With everything that had been pummeling them, drowning them, beating them senseless, Tranquillum House was — is supposed to be their escape. It is supposed to be their leap into peace.
With every episode, I found myself pulled into the strength and presence of Nicole Kidman’s character, Masha. Does she have a God complex or is she truly trying to help the souls she claims to want to save? What’s the bigger picture? What is her ultimate goal?
I see a bit of myself in Regina Hall’s character, Carmel. Two people had hurt me to almost the point of being broken, yet I was not married to either of the two. But, I need to “dissociate myself” from each of them. I need to find peace with being single again. I had it a few years ago, but for some reason, it has fled the scene — no calls, no letters . . . nothing.
I also see myself in Tiffany Boone’s character, Delilah (Dee). I am struggling to save my sanity in a world designed for me to lose it. I have watched someone I love cling to another, yet knew I did not have it in me to give them what they needed. And throughout that time, I still had to wear the mask in public — be professional, carry on with life — act like shit really did not hit the fan.
Tranquillum House was — is supposed to be their escape. It is supposed to be their leap into peace.
The perfectly handsome yet misleading Yao, played by Manny Jacinto, had me burning with intense anger in certain scenes and I became an even bigger fan of Delilah. His intelligence, love of nature, charm, and calm demeanor are all captivating qualities, but his demons aren’t subdued for long. They are revealed and they stir up havoc.
What is Going to Happen?
Everyone in Nine Perfect Strangers has lost something or some things, whether they are physical or emotional — they all share the presence of loss.
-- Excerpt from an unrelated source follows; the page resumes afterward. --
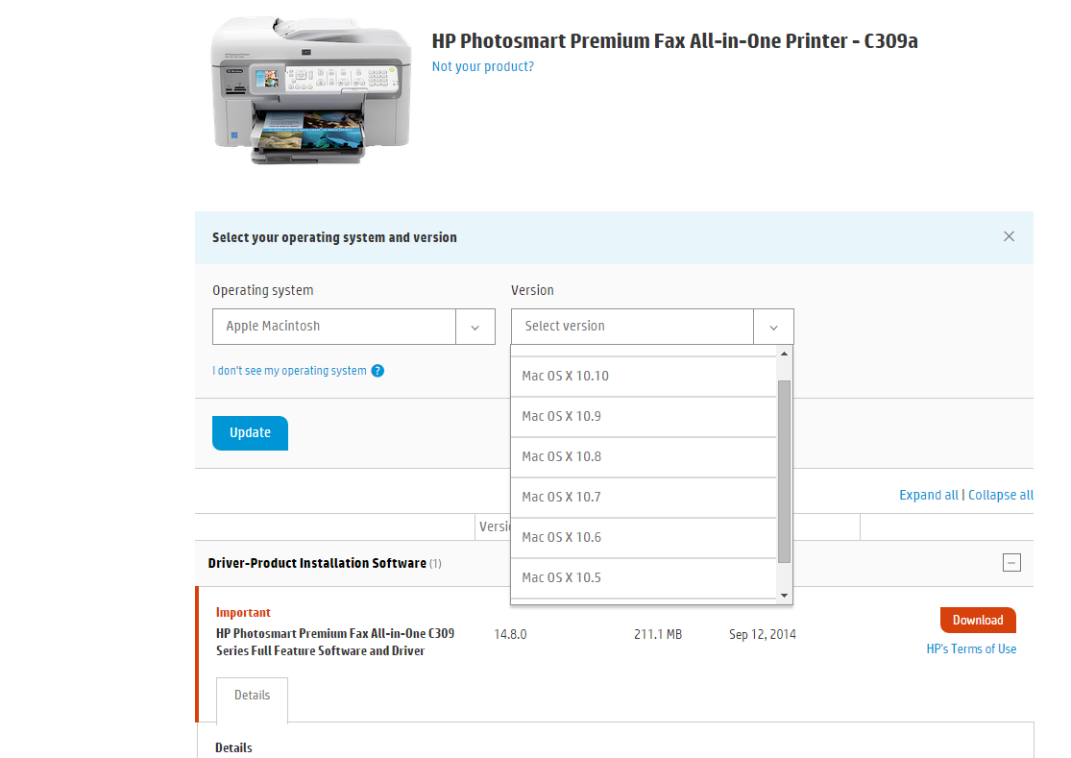
Task: Click the Update button
Action: click(250, 432)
Tranquillum House, the savior space, headed by Masha and her helpers, reeled them in and is taking them on the most unpredictable ride of their lives.
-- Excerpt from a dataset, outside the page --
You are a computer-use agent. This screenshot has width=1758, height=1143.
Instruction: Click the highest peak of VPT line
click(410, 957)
From casual lies to micro-dosing the nine with psychedelics to playing on their emotions for personal gain or perhaps understanding of herself, Masha is a character you’re going to either love or hate. And I am still on the fence about where I stand with her. Maybe love. Maybe hate. I think the next episode will break the ambivalence for me.
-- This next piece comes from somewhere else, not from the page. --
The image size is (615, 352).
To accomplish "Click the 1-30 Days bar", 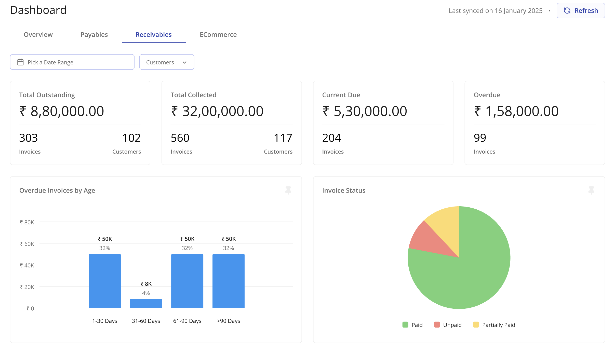I will point(105,281).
Has Masha found her calling in life — trying to fix the lives of others while purposely ignoring her own trauma, her own impending demise? She coordinated an intact (on the outside) house of healing, yet everyone seems to be breaking down.
Tranquillum — not for me, maybe . . .
At first glance, Tranquillum House seems like one I would pay thousands of dollars for which to retreat, but after pulling back its layers — maybe, just maybe, I better stick to writing and therapy. The foundation and walls probably aren’t the source of my skepticism — I’m certain it is the actions that go on behind those walls. Would I even survive it? Would you?
The sixth episode airs on Hulu on Wednesday, September 08, 2021, and I intend to be watching everything as it unfolds.